> [WORK REQUIRED] The answer must consist solely of the lines from the one with "Click the 700" through the last line of the data, copied exactly, with no pictures.

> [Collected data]
[Start of Attachment]

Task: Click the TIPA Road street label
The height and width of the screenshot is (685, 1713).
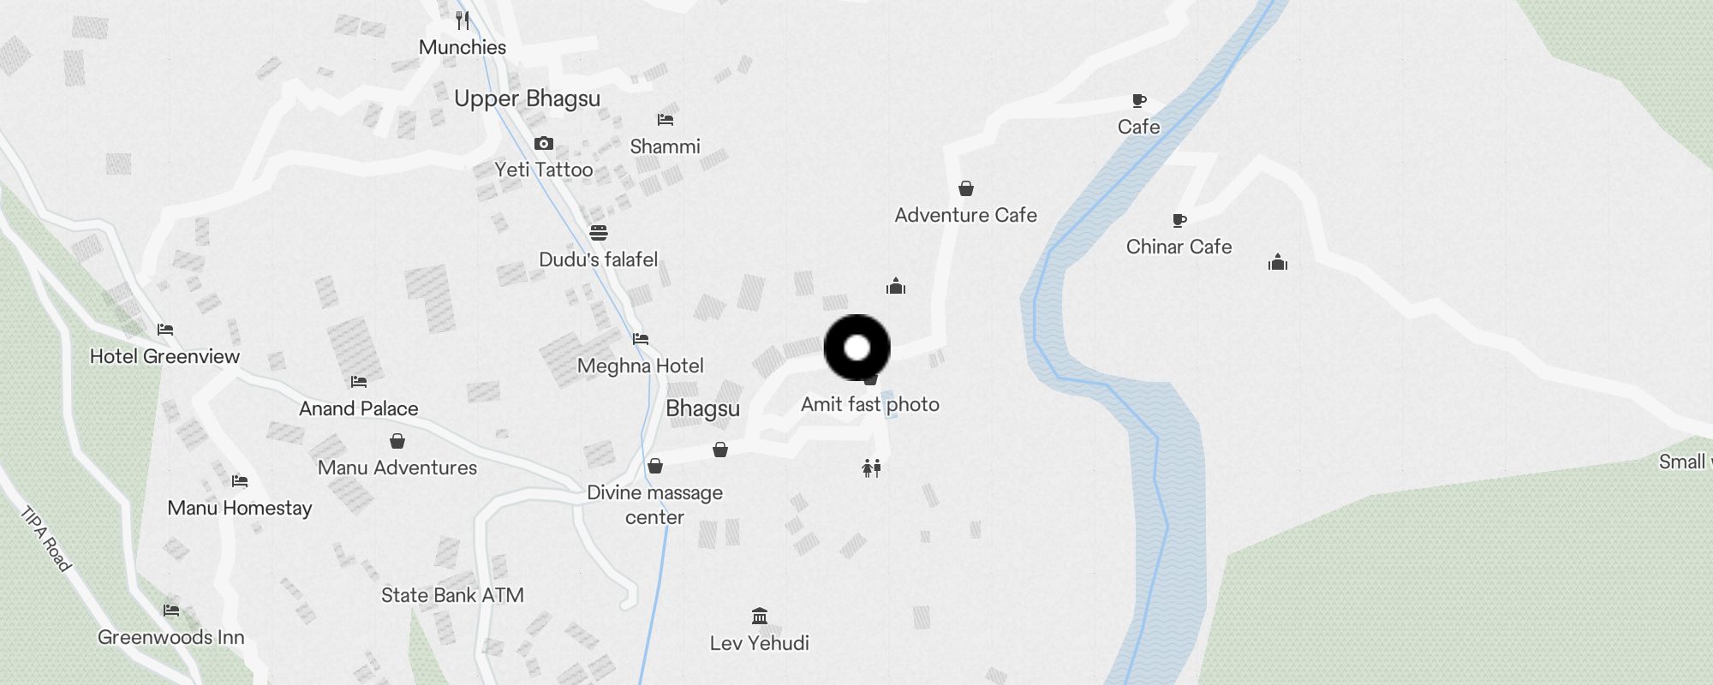Action: pos(45,539)
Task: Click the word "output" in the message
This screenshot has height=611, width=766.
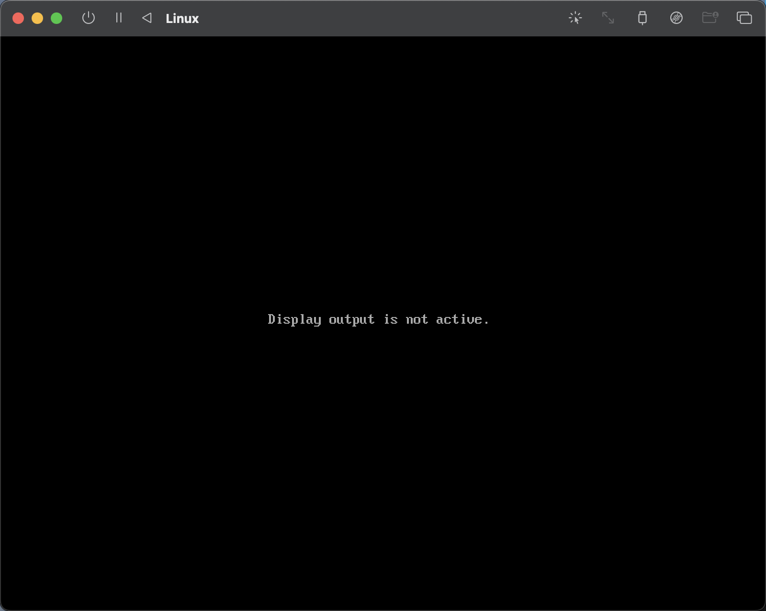Action: click(351, 319)
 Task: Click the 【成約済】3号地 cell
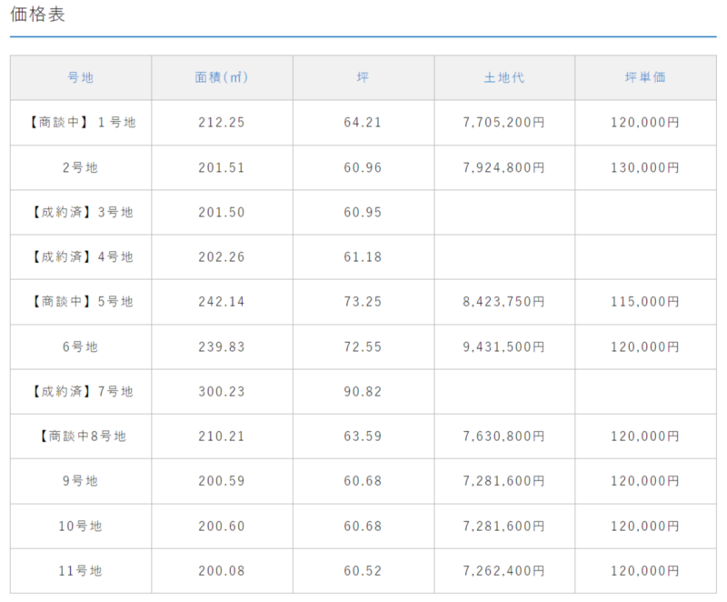tap(81, 213)
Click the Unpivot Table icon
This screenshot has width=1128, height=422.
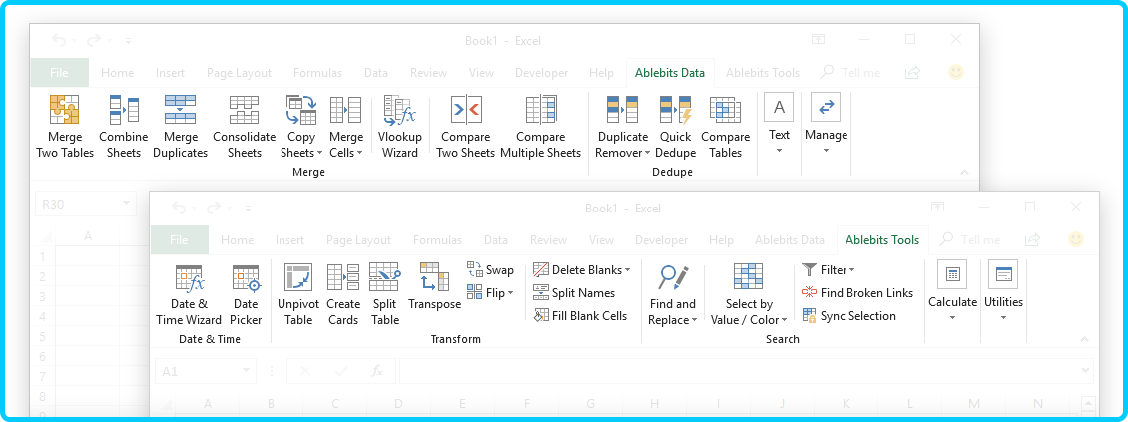pos(297,278)
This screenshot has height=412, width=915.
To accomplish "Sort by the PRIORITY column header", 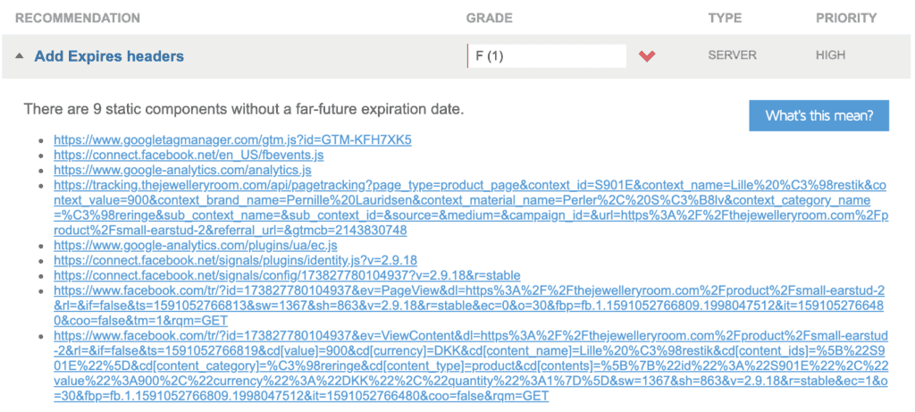I will 846,18.
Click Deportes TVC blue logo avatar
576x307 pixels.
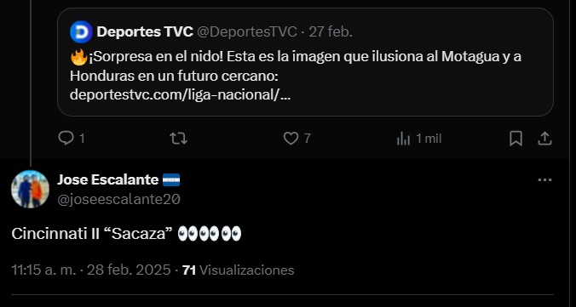pos(81,32)
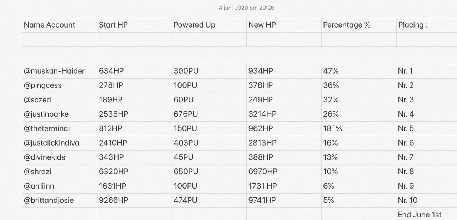Click the 18`% percentage cell

point(359,128)
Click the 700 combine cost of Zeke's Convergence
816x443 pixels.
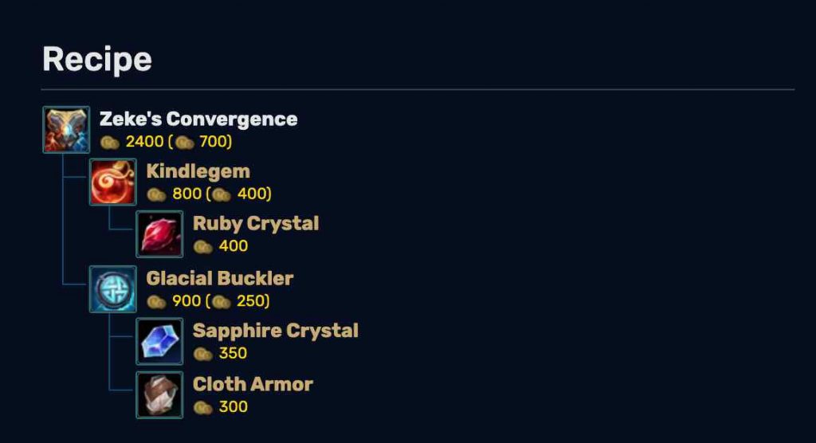tap(214, 141)
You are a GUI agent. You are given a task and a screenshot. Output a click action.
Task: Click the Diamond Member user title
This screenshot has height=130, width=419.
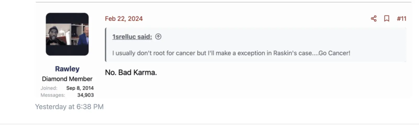[x=67, y=79]
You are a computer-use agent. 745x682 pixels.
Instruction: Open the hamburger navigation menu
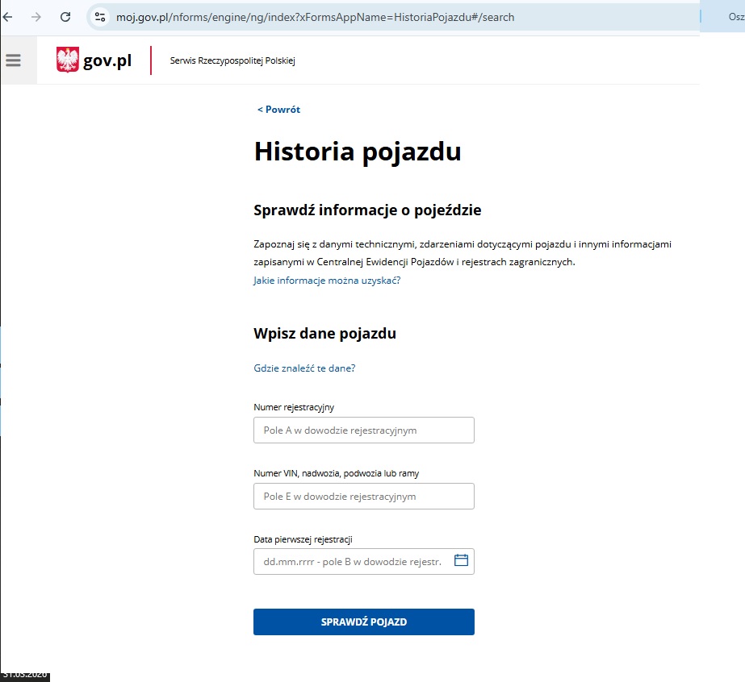tap(12, 58)
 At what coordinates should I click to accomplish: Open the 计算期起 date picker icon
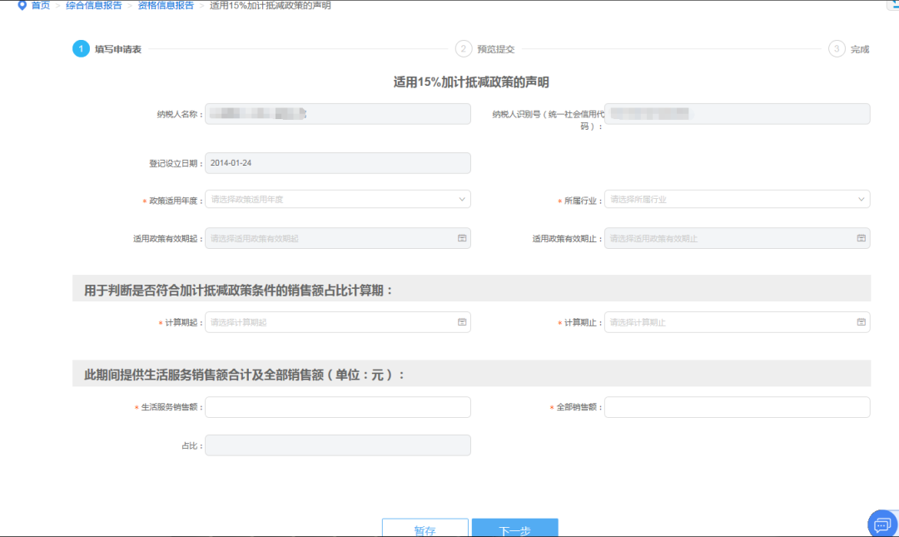[462, 321]
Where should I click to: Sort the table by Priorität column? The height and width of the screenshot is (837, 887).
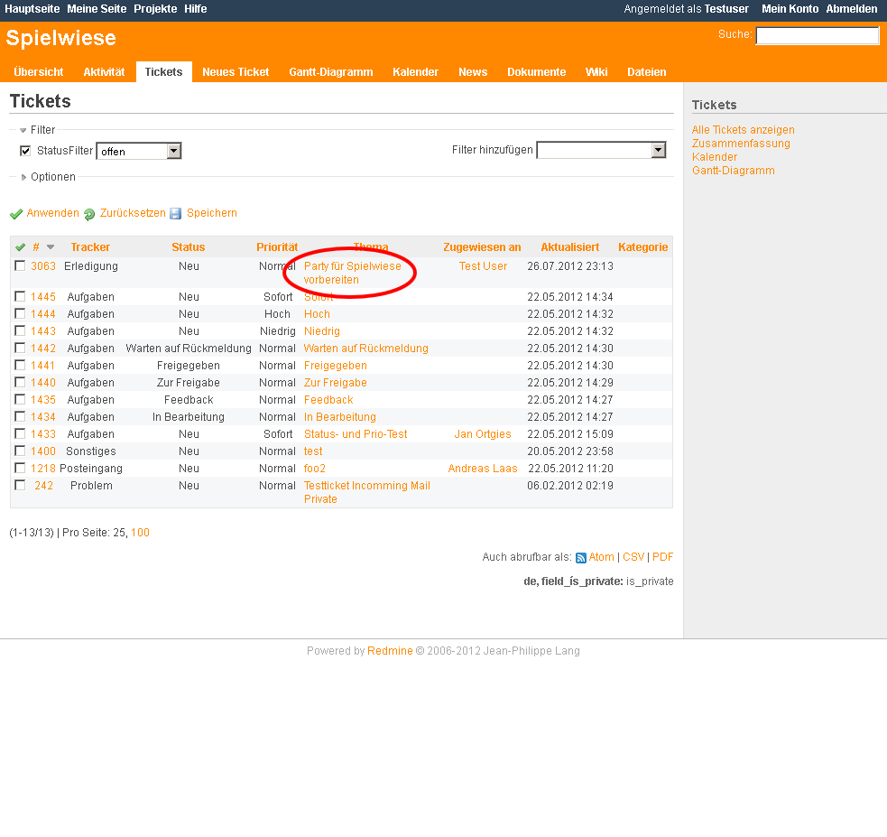(277, 247)
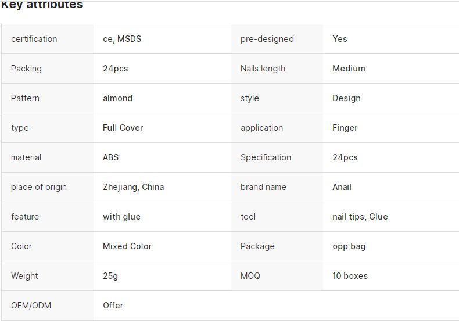The image size is (459, 323).
Task: Select the Design style value
Action: 346,98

[End of Attachment]

> [ANSWER SECTION]
Click the 700 combine cost of Zeke's Convergence
816x443 pixels.
tap(214, 141)
You are a GUI agent. You are given a task and a screenshot. Output a click action.
Task: Click the Diamond Member user title
This screenshot has height=130, width=419.
[x=67, y=79]
You are a computer-use agent. 745x682 pixels.
Instruction: Open the hamburger navigation menu
tap(12, 58)
 At what coordinates should I click to accomplish: Open the 计算期起 date picker icon
[462, 321]
Where should I click to: Sort the table by Priorität column? The height and width of the screenshot is (837, 887).
(277, 247)
The image size is (459, 323).
Task: Select the Design style value
Action: 346,98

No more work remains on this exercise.